A robust literature has used nationally representative data on physician office practice to assess changes in the quality of primary care over time. Most find that quality metrics were stable or improving in the pre-ACA period, 1996–2010. Ma and Stafford compared 23 outpatient quality indicators in 1992 and 2002 and found generally modest changes, with significant improvements in six of the indicators.8 Edwards et al. examined trends across 25 quality indicators, comparing the 1997–2003 period to the 2004–2010 period, finding significant improvements in 10 indicators and deteriorations in seven.9 Levine et al. compared nine quality indicators between 2002 and 2013 and found improvements in four indicators and deteriorations in two.10
In this analysis, we update these estimates using the 2006–2016 National Ambulatory Medical Care Survey (NAMCS), the main data source used in prior studies. (For more detail, see “How We Conducted This Study.”) Our analysis ends in 2016 because the NAMCS substantially changed its sampling frame and methods in the 2017 survey, which is not yet publicly available and will not be fully comparable to prior versions of the survey.
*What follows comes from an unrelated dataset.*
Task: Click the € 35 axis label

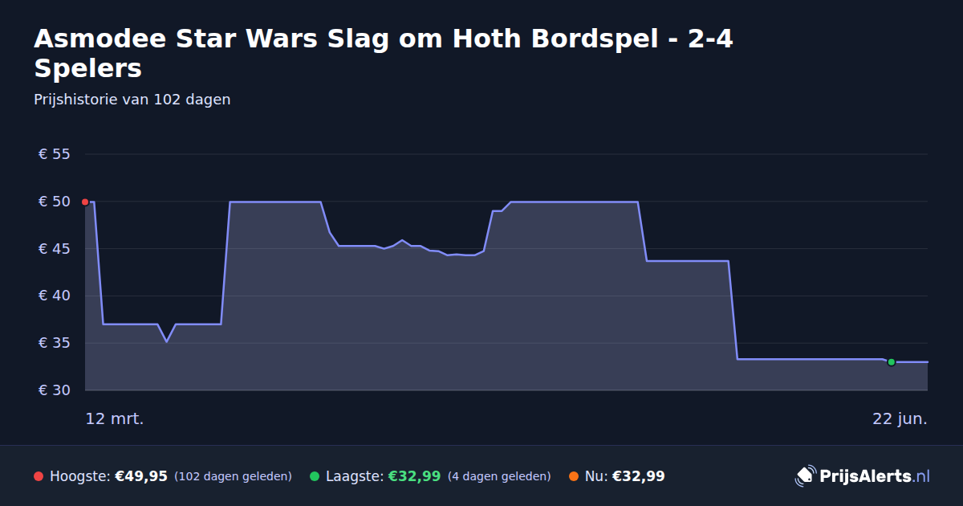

We examine four dimensions of quality of care:
- Duration of clinician visits. If coverage expansions put pressure on clinicians to address growing demand, physicians might shorten average visit duration.
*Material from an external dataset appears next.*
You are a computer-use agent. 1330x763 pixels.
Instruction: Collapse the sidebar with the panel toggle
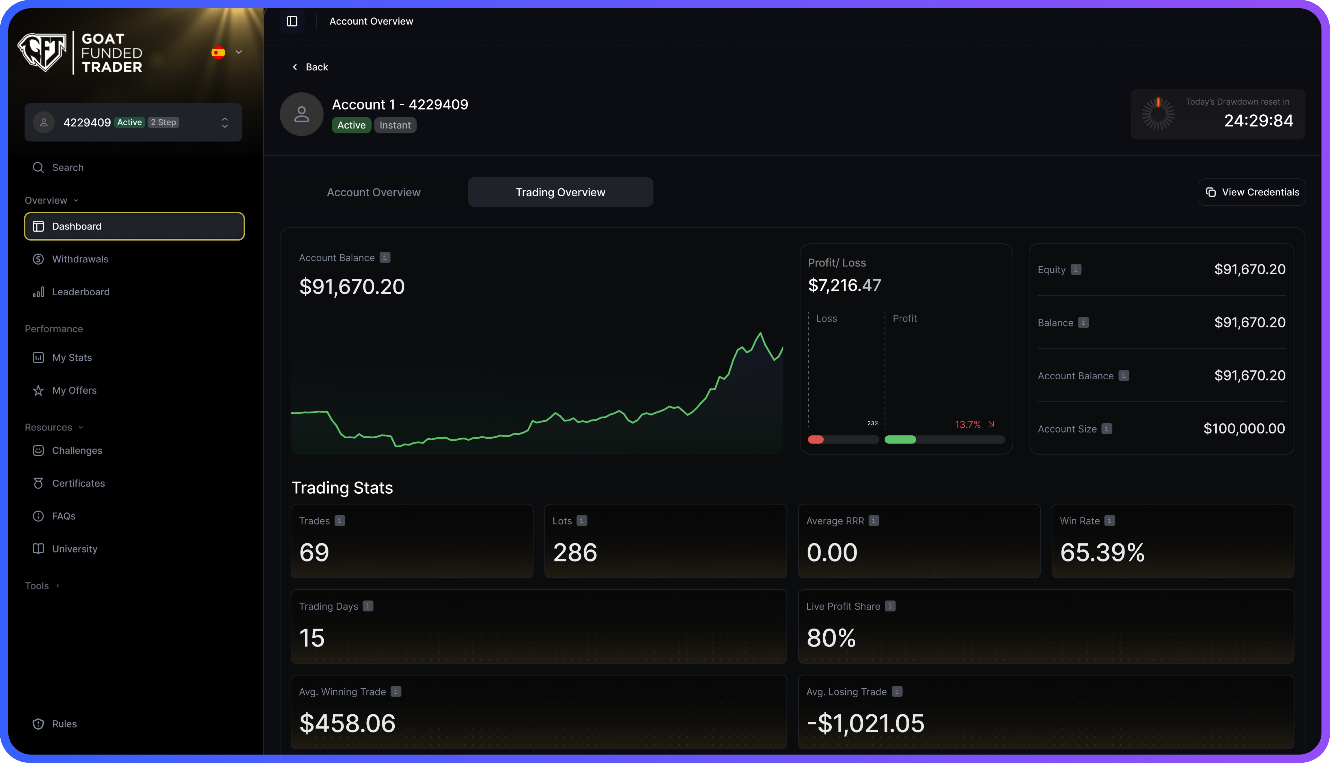[x=292, y=21]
- Use of unnecessary care. Over this period, there have been deliberate efforts to reduce inappropriate care. In 2012, the American Board of Internal Medicine Foundation began the Choosing Wisely campaign to promote dialogue between clinicians and patients and empower patients to choose care that is evidence-based, necessary, and appropriate.11 If clinicians responded to the growing demand for services by cutting back on unnecessary care, there should be improvements in this dimension.
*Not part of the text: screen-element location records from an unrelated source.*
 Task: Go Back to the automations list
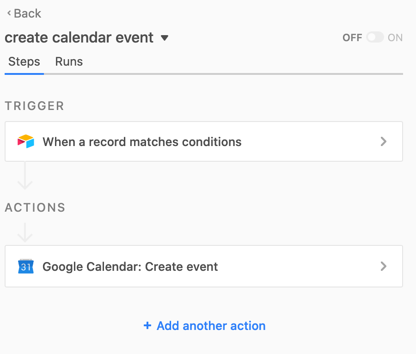(24, 13)
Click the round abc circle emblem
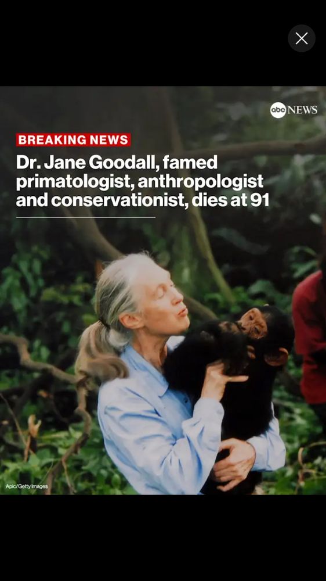Screen dimensions: 326x581 pyautogui.click(x=278, y=110)
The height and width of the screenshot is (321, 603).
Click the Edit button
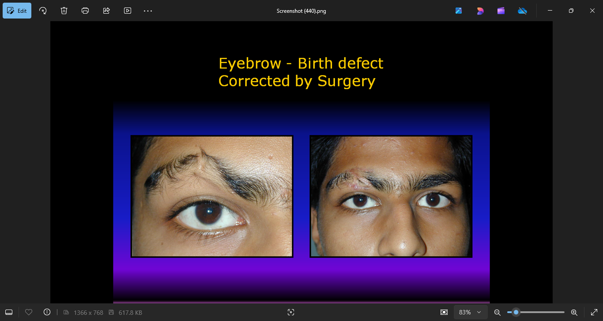[x=17, y=11]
- Preventive screenings. The ACA expanded access to preventive screenings for people already insured, by eliminating cost sharing for key preventive services beginning in 2010, and through coverage expansions. To the extent that patients responded to the elimination of cost sharing, we would expect a larger share of clinician office visits to include preventive services.
- Receipt of guideline-concordant care. Guidelines for care are constantly changing as new treatments are developed and new evidence is brought to bear around existing treatments. We build on existing research, looking at guidelines for specific conditions, assessing changes in the underlying prevalence of conditions, and identifying changes in the treatments prescribed to patients with these conditions over time. The most prominent change in guidelines was the expansion of statin recommendations in 2013, which added 13 million Americans to the eligible population.12 We apply a broad definition of visits that are eligible for a statin and, to the extent that the change in guidelines led to an increase in statin prescribing, would expect increases in the rate of statin prescribing.
Key Findings
Visit Duration
The duration of physician visits is the most direct measure of supply constraints. If doctors are overbooked, they are likely to cut back on visit length. Primary care visit length increased substantially, to a recent high of 25 minutes, through 2013 (Exhibit 1). Immediately after implementation of the coverage expansions, visit duration fell by about 1.5 minutes, though it remained well above the 2006–2010 average. By 2016, visit duration had bounced back to about the level recorded in 2013. This pattern is consistent with the data on access to care, which found some evidence of access problems immediately after coverage expansion implementation, followed by an easing of these problems.